A tradução do sentido civilizatório da norma para o direito pátrio, consta no inciso LVII, do rol de Direitos e Garantias Fundamentais da Constituição de 1988: “ninguém será considerado culpado até o trânsito em julgado de sentença penal condenatória”, dispositivo simétrico ao que garante o artigo 283 do Código de Processo Penal: “ninguém poderá ser preso senão em flagrante delito ou por ordem escrita e fundamentada da autoridade judiciária competente, em decorrência de sentença condenatória transitada em julgado ou, no curso da investigação ou do processo, em virtude de prisão temporária ou prisão preventiva”.
Fruto dos tempos de arbítrio, eis que o artigo 283 do CPP, mesmo de evidente constitucionalidade, passa a ser avaliado pela Suprema Corte em três Ações Diretas de Constitucionalidade movidas por entidades e partidos, julgamento que há dois anos aguarda definição de mérito. A decisão de julgar, protelada muitas vezes, ganha a pauta da Corte e torna-se prioridade na agenda político-jurídica do país, isto porque encerra o grande embate entre Estado Democrático de Direito e Estado de Exceção.
Mas, afinal, o que está em julgamento a partir de hoje?
Uma forma de responder a esta pergunta é dizer que o que se julga é a constitucionalidade da prisão antecipada da pena, assegurada por decisão precária do STF desde 2016. O Supremo pode, com indisfarçável agressão à Constituição, manter o entendimento pela execução provisória da pena após segunda instância ou rever posição, entendendo que a prisão antecipada contraria a presunção de inocência, fere a Constituição e as normas civilizatórias, abrindo a possibilidade para a soltura de réus até o transito em julgado de sentença penal condenatória. Optando pela Constituição, abrem-se outras possibilidades que agora não vêm ao caso explorar.

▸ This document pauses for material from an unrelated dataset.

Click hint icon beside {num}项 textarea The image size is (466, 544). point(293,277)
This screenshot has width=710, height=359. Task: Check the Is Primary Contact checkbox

Mas há uma outra forma de entender esse julgamento. O que verdadeiramente está em debate é o próprio Supremo Tribunal Federal, a integridade da Corte para exercer o controle de constitucionalidade e de legalidade do sistema de justiça criminal. O que se julga, aos olhos da opinião pública e da sociedade brasileira, é a autoridade do STF para exercer limites às excentricidades interpretativas que insistem em flexibilizar ou suprimir as garantias constitucionais do devido processo e da ampla defesa. O Supremo deverá, numa espécie de autojulgamento, decidir se resiste ao arbítrio ou se dá as mãos ao Estado de Exceção que prospera no país, com exímio protagonismo do poder judicial. E estará sendo observado e julgado por uma sociedade que já compreendeu perfeitamente o papel da Corte, passivo ou ativo, nos episódios de inconstitucionalidade que se seguiram ao golpe de 2016.
O anúncio do julgamento das ADCs alvoroçou generais e representantes da extrema direita que, escorados na gazopa do combate à corrupção, alertam para os riscos de convulsão social caso o STF não resista à tentação de cumprir a Constituição. Sabe-se que, de hoje até o dia 23 de outubro – dia estimado para o julgamento – o tom dos tweets deverá subir. Mas o bom-mocismo de setores minoritários da caserna experimenta uma fase de descrédito com o apoio dos militares a um governo corrupto, golpista e traidor dos interesses nacionais, sem falar na decadente figura do Ministro da Justiça e nos esquemas lavajatistas desmascarados pelas revelações do The Intercept.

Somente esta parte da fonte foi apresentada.